___ Data supplied

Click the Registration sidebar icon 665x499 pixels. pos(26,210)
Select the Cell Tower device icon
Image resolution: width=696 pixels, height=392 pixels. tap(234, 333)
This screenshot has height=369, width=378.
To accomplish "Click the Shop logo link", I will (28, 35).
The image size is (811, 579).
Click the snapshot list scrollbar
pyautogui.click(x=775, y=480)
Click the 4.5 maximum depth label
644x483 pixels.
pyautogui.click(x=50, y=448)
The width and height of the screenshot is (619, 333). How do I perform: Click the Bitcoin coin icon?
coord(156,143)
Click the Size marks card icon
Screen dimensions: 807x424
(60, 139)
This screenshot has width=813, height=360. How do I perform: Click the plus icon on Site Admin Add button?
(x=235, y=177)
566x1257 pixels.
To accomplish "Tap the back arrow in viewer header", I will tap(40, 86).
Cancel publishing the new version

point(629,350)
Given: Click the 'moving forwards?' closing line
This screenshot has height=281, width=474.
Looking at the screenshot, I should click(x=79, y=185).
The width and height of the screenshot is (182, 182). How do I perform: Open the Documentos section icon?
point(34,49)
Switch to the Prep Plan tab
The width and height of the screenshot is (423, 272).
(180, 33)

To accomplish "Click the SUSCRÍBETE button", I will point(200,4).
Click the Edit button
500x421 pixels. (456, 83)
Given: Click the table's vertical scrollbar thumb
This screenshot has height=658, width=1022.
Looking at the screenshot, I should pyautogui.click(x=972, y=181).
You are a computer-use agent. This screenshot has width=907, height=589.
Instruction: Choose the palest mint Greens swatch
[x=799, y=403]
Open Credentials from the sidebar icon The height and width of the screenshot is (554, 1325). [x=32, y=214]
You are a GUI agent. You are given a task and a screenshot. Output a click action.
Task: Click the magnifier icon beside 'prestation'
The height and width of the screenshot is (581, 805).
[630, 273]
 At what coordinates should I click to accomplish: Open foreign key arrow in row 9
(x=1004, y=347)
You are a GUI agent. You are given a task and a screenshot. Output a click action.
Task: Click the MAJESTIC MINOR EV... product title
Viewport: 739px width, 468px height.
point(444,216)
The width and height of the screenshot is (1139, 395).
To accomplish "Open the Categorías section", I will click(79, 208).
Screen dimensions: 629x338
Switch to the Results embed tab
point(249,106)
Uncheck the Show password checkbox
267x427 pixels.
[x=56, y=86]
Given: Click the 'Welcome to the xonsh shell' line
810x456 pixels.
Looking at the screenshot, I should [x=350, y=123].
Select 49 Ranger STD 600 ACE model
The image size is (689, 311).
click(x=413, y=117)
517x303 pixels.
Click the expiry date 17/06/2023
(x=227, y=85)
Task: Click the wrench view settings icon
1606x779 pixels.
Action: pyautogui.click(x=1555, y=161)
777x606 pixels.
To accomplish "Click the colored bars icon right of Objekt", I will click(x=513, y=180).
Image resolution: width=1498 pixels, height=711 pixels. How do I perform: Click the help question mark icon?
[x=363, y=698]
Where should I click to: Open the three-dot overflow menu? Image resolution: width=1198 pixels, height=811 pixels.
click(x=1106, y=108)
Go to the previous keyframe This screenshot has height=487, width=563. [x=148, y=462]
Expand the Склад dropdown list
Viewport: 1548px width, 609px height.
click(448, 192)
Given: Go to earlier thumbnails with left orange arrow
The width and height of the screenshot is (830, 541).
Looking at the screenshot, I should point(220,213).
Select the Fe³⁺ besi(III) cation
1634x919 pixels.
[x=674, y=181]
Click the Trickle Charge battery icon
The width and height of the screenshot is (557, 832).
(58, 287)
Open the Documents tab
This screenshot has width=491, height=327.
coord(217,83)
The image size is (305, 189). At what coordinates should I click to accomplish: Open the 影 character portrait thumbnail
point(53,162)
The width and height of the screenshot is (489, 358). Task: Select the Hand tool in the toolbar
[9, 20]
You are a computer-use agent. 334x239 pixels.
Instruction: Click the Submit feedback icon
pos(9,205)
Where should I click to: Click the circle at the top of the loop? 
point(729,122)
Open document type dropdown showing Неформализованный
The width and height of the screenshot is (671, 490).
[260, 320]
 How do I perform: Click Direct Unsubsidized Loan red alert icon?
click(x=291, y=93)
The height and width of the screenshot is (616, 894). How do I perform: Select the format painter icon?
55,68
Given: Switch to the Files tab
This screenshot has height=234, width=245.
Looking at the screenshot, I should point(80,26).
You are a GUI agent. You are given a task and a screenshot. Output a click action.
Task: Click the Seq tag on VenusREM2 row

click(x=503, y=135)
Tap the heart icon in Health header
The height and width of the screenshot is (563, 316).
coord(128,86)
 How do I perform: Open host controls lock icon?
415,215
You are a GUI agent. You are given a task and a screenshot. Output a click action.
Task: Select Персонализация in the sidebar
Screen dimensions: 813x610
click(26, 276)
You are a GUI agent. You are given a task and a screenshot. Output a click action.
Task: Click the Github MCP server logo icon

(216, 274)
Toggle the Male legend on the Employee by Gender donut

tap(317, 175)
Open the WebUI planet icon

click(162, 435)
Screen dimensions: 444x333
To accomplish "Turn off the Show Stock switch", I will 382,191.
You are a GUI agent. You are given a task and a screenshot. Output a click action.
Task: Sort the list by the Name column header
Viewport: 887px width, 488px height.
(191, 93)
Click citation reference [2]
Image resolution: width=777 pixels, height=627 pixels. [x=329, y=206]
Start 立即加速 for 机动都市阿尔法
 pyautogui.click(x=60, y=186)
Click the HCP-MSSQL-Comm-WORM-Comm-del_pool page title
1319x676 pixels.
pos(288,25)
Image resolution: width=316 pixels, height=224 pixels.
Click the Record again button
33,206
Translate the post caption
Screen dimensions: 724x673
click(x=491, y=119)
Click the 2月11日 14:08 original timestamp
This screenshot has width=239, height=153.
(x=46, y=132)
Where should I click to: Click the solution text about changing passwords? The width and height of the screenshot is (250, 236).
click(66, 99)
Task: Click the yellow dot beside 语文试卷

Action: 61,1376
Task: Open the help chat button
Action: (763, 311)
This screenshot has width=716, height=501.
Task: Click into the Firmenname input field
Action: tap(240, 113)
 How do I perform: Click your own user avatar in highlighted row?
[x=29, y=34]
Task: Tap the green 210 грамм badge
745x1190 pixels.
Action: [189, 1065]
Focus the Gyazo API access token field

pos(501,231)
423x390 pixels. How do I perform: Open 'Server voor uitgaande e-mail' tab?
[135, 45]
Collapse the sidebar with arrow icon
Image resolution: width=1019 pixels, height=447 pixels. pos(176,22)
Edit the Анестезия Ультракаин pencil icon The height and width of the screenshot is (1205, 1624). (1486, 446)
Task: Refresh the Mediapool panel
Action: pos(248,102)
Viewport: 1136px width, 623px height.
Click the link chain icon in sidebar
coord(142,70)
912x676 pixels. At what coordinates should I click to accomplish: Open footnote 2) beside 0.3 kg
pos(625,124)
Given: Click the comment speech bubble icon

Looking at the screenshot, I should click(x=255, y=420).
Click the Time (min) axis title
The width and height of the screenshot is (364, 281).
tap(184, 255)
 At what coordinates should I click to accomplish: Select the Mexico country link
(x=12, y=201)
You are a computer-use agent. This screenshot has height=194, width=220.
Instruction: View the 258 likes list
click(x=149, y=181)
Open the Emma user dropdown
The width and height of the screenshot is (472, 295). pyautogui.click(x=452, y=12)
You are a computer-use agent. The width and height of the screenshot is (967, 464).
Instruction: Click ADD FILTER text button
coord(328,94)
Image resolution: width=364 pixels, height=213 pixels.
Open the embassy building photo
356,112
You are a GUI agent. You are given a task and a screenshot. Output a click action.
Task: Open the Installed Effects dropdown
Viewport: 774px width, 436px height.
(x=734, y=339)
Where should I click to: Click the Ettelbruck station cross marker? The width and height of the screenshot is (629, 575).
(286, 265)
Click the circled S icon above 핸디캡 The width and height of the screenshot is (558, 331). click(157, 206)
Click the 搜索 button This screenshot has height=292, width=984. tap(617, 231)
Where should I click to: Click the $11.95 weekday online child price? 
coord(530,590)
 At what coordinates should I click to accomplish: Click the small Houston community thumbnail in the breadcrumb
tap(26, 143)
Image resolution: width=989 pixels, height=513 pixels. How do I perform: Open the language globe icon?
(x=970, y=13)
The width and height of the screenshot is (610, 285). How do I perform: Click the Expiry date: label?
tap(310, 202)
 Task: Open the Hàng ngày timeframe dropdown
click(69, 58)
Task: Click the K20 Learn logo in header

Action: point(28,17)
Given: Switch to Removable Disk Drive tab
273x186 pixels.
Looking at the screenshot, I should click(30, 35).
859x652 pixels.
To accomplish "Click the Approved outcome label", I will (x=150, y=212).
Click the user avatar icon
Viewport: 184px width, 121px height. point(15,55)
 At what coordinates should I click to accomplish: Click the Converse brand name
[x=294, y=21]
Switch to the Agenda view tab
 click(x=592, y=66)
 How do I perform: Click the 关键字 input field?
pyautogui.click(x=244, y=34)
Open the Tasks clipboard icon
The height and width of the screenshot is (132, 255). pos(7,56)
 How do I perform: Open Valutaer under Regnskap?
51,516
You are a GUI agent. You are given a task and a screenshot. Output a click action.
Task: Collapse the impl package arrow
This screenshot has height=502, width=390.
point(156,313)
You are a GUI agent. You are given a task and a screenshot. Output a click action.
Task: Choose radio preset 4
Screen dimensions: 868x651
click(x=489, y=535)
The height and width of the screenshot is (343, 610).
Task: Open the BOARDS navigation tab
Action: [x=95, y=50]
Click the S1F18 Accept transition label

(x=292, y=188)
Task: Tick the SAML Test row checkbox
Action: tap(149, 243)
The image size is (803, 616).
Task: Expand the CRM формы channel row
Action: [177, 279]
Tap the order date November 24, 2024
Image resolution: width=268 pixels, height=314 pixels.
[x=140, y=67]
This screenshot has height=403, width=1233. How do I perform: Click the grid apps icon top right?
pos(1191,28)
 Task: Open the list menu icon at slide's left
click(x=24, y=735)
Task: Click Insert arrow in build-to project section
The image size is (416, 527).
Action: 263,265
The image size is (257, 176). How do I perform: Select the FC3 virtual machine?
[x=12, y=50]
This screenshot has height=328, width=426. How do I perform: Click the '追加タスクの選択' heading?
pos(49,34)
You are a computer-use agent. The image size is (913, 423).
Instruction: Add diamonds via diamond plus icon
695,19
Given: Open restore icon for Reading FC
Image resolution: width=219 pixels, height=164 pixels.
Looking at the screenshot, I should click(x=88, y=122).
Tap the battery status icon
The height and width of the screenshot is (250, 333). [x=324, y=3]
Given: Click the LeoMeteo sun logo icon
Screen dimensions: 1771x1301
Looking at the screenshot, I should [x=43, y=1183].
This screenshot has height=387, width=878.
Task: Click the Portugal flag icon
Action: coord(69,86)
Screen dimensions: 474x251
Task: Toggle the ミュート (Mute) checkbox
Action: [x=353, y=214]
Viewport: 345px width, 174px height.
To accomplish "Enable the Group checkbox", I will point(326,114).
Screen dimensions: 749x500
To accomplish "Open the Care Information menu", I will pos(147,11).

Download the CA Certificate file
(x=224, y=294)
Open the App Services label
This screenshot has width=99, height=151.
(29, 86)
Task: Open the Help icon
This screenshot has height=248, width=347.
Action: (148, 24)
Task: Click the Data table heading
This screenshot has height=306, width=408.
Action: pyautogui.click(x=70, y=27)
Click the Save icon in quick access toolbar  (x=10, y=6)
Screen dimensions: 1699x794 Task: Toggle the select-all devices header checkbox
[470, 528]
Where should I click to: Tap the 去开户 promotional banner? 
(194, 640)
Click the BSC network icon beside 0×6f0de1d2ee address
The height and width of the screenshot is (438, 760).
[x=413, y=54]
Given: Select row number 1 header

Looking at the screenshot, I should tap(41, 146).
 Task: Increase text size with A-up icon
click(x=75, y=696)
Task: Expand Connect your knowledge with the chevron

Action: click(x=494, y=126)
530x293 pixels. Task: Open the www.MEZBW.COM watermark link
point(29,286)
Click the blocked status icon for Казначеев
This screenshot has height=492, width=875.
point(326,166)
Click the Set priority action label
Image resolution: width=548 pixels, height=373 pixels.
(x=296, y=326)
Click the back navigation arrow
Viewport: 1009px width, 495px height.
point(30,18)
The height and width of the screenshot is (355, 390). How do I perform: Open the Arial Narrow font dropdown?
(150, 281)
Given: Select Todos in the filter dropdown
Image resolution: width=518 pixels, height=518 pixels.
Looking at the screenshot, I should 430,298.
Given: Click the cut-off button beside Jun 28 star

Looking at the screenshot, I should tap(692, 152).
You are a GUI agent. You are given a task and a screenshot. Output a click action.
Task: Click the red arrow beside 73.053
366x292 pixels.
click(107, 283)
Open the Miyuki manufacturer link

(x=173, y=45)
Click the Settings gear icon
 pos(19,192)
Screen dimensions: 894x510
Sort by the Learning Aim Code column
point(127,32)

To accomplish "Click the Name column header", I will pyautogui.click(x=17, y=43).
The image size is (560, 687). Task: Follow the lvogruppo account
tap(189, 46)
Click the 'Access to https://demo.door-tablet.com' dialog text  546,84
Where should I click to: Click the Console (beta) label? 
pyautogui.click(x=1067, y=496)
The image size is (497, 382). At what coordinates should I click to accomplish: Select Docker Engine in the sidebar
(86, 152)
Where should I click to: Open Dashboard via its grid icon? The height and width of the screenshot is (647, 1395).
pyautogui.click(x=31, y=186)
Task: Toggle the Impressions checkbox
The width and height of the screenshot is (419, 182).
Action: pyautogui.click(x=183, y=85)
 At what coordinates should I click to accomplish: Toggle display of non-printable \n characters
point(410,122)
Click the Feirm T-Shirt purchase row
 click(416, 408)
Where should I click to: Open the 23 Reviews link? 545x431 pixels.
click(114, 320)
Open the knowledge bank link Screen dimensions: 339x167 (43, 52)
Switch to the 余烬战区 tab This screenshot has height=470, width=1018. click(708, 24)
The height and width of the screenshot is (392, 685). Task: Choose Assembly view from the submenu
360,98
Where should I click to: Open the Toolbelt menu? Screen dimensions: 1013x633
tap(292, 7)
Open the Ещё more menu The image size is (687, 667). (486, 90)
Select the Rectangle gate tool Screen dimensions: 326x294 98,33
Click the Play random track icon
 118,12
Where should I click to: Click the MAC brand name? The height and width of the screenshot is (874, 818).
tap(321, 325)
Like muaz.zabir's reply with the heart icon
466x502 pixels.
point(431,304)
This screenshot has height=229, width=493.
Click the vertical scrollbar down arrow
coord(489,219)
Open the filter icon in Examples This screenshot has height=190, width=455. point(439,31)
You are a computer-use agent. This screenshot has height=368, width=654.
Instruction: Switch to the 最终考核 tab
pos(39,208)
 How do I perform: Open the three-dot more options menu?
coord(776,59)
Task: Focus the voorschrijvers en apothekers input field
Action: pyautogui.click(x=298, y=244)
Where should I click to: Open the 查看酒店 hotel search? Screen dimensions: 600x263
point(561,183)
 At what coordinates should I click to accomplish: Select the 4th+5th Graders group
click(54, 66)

______

# Work instruction
Work through the records line by line, and once you reach the final line, report only how many held "heart".

# Exercise answer
2